All EEF score 0 in West Asian and East Euro, so that's not so surprising. The difference between this Spanish R1b and other Early Neolithic samples is that he scores the highest in West_med and lowest in East_med, suggesting that he is actually more "native" west European than the others (who are more Near Eastern). Or it might suggest a North West African origin, but that's more unlikely.

saman sistani said...

@Alberto

Thank you for your reply, so do you believe that his ancestors did not come from Siberia as he completely lacks any admixture that the Early Samara sample contains?

Alberto said...

@saman

He's the only R1b found so far at this place and time, so it's hard to tell. But obviously his ancestors did not arrive from Siberia recently. He looks mostly like any other Early Neolithic sample, with that small exception that I mentioned.

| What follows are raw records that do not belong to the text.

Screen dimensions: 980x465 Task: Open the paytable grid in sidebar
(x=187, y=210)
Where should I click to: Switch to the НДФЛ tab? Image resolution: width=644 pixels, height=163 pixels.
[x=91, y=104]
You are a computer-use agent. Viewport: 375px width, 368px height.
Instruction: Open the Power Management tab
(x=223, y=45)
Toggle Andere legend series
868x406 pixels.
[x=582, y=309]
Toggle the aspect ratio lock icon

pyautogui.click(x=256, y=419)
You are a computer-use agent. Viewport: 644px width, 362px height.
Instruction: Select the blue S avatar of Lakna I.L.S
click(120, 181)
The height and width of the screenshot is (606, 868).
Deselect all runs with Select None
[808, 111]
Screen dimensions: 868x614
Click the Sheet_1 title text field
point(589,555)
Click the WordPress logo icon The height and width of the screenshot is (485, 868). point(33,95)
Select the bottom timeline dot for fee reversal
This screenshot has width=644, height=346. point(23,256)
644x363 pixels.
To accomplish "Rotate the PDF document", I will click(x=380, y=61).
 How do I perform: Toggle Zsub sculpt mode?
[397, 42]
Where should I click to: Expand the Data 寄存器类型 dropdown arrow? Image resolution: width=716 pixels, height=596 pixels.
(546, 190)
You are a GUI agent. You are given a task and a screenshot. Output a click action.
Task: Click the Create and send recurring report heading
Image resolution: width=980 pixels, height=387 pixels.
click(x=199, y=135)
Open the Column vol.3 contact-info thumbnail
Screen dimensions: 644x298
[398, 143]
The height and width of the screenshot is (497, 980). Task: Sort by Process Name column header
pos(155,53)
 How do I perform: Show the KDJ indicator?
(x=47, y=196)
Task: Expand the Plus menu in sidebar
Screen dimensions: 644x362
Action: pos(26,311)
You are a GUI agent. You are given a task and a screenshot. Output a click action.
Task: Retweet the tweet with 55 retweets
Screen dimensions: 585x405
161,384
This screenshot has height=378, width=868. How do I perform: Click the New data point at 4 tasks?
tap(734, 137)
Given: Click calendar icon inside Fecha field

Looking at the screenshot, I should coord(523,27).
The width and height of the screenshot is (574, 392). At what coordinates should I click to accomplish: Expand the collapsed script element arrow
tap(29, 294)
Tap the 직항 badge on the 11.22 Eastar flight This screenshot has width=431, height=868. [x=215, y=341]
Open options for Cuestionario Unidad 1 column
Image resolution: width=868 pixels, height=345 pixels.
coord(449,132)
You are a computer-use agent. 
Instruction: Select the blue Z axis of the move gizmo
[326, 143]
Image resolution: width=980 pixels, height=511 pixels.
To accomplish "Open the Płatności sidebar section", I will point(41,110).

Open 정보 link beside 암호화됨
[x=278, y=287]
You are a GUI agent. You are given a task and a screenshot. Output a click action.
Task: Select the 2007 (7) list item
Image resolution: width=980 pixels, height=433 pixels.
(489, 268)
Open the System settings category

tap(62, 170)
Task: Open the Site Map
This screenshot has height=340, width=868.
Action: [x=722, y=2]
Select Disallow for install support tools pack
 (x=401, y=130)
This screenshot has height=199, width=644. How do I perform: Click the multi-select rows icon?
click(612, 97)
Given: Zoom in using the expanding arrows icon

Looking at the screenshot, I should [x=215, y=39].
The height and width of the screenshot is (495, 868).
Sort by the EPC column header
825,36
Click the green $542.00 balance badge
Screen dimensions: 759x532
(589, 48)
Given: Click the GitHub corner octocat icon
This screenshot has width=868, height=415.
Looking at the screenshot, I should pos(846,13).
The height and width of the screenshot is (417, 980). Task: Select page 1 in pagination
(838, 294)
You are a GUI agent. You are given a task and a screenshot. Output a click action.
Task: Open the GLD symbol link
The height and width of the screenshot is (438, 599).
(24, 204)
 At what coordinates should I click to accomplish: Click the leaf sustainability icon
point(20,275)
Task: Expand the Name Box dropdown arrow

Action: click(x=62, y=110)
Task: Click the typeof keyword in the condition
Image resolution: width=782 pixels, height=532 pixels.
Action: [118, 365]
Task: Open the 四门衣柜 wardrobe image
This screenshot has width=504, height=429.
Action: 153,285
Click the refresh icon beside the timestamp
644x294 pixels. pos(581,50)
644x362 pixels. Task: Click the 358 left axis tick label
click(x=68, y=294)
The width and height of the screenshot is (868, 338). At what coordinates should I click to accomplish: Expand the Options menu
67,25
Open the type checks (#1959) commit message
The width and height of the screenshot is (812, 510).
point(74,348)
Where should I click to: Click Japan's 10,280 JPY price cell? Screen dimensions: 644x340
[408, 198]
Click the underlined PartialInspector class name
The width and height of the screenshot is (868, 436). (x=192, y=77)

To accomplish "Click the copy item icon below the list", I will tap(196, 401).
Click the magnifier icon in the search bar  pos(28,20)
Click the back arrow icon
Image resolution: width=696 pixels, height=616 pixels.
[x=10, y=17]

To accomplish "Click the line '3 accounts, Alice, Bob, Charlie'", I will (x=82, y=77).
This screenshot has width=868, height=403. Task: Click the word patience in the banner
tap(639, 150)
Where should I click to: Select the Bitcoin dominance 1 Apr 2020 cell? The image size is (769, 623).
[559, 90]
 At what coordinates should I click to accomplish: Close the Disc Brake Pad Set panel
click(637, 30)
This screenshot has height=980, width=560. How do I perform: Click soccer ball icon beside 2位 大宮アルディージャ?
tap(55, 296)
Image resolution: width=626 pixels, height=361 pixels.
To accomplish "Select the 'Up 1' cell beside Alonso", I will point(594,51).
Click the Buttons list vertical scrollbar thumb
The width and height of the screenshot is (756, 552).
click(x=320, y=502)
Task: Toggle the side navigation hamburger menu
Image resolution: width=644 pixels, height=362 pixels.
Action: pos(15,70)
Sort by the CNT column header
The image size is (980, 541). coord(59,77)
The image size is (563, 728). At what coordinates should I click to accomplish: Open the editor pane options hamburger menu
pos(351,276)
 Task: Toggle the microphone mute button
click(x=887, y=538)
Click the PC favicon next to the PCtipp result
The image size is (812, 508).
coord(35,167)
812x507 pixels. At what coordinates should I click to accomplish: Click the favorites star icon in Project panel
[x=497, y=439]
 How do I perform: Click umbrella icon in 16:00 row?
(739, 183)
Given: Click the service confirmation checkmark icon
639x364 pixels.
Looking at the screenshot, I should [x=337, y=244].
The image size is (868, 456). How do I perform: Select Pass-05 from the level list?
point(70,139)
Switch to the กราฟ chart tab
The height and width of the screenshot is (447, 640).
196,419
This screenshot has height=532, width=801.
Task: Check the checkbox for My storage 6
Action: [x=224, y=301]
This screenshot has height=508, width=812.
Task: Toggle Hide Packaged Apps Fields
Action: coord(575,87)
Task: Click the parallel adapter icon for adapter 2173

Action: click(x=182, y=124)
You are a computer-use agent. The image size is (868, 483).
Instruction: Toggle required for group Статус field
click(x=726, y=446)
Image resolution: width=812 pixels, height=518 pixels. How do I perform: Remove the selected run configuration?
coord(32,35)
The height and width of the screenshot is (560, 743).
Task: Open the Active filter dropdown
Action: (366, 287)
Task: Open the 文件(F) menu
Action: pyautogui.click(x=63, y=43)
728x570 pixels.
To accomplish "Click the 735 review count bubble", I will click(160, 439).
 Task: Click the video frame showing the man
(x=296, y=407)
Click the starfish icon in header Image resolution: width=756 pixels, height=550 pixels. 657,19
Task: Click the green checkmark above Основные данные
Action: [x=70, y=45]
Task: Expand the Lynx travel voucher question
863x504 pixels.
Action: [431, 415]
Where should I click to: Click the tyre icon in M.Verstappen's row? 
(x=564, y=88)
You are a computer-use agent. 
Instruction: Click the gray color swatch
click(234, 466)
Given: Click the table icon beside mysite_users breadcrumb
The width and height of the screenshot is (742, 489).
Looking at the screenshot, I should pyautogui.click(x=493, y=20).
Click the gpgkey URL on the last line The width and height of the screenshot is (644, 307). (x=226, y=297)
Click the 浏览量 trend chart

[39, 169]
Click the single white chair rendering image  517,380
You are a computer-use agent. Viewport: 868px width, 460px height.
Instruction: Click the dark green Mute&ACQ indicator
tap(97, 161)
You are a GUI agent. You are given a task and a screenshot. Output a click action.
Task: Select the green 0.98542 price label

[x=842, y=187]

I think West_med peaks in modern Sardinians and probably Spanish, while it goes down in Eastern Mediterranean populations. So if anything, it seems that this R1b had some kind of "native" west European ancestry (mixed with a lot of EEF).

Dospaises said...

@saman

Here's something that might also help you. It only takes about 7-8 generations of mixing with a completely different group of people for the descendants of a person to completely lose the autosomal ancestry but they can still retain the Y-DNA of their direct male ancestor. Something similar can happen in Latin American. An R1b Spaniard goes there and has children with natives. His sons have children with natives. After the 7 or 8th generation some of this descendants won't have any of his Spanish autosomal DNA.

truth said...

@ Alberto

Modern Spanish have around 22% of West-Med, which is Half of what Sardinians have at 48%

Alberto said...

@truth

Yes, and once you move to the east Mediterranean (like Lebanon) it drops to about 10%.

More telling is the lower East_med, which is only 12% when most other Early neolithic samples are above 20% and 30%.

Both things combined, it looks less Near Eastern and more "something western". But it's only one sample and I wouldn't read too much into it.

Fanty said...

"The Spanish EN R1b boggles my mind, how can it have 0 West Asian and 0 East Euro,it is so different then the Samara R1b, they cannot have been from the same source"

As Dospaires already stated, any signals of the original autosomal DNA hit zero with known measurement tools after roughly 7 generations.

But of course there are EXCEPTIONS:
1. People stick to their own kind and intermix only rarely or not at all, even in the new place. (example: Jews)

2. Massive migration (or a steady trickle of little migrants but over very long periods).
If there are too many migrants, the (gene) Pool gets too dirty to wash out the alien genes. But it turns around. All the others in that population will get amounts of the migrants genes.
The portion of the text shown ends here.